Tomorrow our major deliverable is due and I feel that it actually helped my teammate and I to organize ourselves and know exactly what we want to do next. I feel that we have been making great progress. This time around we have been more focused on prototyping and testing rather than researching. Our goal is create a remote control that is made from conductive dough. The dough was made with simple kitchen food items that one can get from any grocery store at a very cheap price.

Picture taken my MFlores
Picture taken my MFlores  This was the first step in making the conductive dough to boil water.
Picture taken by MFlores. In this step the flour was being added.
Picture taken by MFlores. In this step the flour was being added.
Picture taken by MFlores. This is what the dough looked like after being mixed with all the ingredients and food coloring to make it a nicer color.
Picture taken by MFlores. This is what the dough looked like after being mixed with all the ingredients and food coloring to make it a nicer color.

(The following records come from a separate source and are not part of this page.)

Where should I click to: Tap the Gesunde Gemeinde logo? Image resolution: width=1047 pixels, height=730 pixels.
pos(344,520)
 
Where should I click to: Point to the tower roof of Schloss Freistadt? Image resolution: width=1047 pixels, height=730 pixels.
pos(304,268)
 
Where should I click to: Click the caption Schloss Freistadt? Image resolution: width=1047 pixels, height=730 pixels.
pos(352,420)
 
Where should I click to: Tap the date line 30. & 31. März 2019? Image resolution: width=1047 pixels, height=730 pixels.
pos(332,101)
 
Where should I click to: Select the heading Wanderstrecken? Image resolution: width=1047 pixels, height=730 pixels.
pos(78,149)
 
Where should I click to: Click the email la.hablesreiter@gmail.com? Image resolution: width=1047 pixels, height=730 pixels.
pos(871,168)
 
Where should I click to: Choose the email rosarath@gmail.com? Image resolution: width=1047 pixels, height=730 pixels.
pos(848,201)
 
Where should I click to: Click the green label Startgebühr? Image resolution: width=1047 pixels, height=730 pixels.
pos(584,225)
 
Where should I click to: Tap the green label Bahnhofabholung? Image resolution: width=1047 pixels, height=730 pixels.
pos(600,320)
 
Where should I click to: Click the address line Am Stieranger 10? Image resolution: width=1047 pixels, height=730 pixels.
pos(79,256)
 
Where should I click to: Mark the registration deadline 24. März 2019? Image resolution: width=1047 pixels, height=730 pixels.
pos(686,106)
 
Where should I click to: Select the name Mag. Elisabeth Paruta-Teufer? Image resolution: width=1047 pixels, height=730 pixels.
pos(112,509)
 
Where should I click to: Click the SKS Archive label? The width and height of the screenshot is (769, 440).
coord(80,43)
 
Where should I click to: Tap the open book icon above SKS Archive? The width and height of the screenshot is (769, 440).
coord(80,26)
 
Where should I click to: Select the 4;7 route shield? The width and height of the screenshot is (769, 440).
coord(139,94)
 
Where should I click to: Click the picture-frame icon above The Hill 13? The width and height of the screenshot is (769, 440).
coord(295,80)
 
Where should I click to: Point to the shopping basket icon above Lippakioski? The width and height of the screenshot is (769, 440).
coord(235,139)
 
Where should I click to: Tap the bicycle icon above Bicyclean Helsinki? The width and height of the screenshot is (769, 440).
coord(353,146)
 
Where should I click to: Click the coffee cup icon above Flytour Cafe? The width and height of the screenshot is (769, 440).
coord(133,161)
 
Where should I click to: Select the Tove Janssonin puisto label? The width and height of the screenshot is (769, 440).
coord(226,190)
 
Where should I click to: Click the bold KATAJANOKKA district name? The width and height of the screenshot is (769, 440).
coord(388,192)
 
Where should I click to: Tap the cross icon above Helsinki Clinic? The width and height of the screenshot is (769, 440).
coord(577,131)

We previously attempted to use molding clay as the remote, but it was hard and therefore would be difficult to mold to different people’s hands. Since people with arthritis can potentially have their fingers positioned a certain way we want the remote to be adaptable to their hands instead of the person having to adapt to the remote shape. The grip of the remote will be made of the dough, but it won’t be conductive therefore it won’t activate the makey makey by simply grabbing it. On the remote we want to create the keys from the conductive dough that we made. The keys will be placed according to where the person places their fingers. Those keys will control the up, down, right, and left keys. We plan on creating another remote with the same structure and materials, instead this time it will only contain the space bar and the left mouse click. We hope that with this design, the person will experience less pain in their joints with tapping a soft doughy surface then clicking the hard keyboard keys.

We plan to showcase our prototype in the Make-o-Rama to test it with the student body. Since the students are from ages 11-18 we can test all sorts of hand sizes and see how effective the dough is to adapting to those sizes. This will be of course connected to the Makey Makey in order to play pacman. With this game, we can also test how effective the keys actually are and if there is any remodeling we need to do. At the thinkery they have free entries on Wednesday nights, therefore lots of people go. In our Capstone group, we were invited to go and test our product with the children and ask some survey questions to the adults. We want to be able to do the same, take our prototype and test it with the kids there, since there will be younger children and adults, it’s a different test field than at the Make-O-Rama. Hopefully we are lucky and there is a child or adult with arthritis that can try our our design. In going to test our design, we plan of informing people of the capabilities of the Makey Makey, but most importantly inform them of Juvenile Idiopathic Arthritis that many children suffer from.